*RAW DATA*:
BEGIN

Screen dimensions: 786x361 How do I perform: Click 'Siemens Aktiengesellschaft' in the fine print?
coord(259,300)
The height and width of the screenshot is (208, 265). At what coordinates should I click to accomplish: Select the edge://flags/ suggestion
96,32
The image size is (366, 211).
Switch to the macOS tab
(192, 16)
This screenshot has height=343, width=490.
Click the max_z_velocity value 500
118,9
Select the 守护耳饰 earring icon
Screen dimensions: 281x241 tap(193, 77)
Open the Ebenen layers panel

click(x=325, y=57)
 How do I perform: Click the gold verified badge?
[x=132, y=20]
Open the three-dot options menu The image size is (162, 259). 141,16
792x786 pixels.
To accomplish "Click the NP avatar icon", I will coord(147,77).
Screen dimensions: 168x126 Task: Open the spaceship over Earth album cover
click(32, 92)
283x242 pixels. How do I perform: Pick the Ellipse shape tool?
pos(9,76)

END
BEGIN

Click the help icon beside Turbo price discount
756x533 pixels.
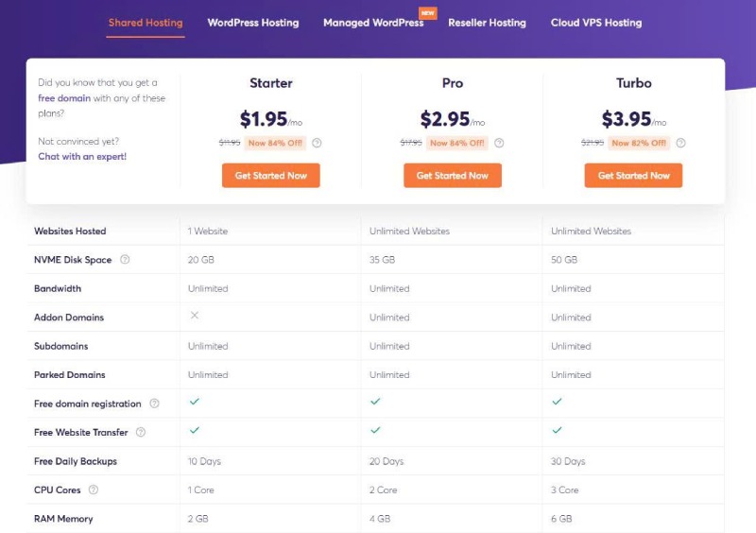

END

*EXERCISE DETAILS*:
Copy out each line of the entries that holds "image".

*SOLVED EXERCISE*:
The image size is (366, 211).
Open the three-dot options menu The image size is (162, 259). 141,16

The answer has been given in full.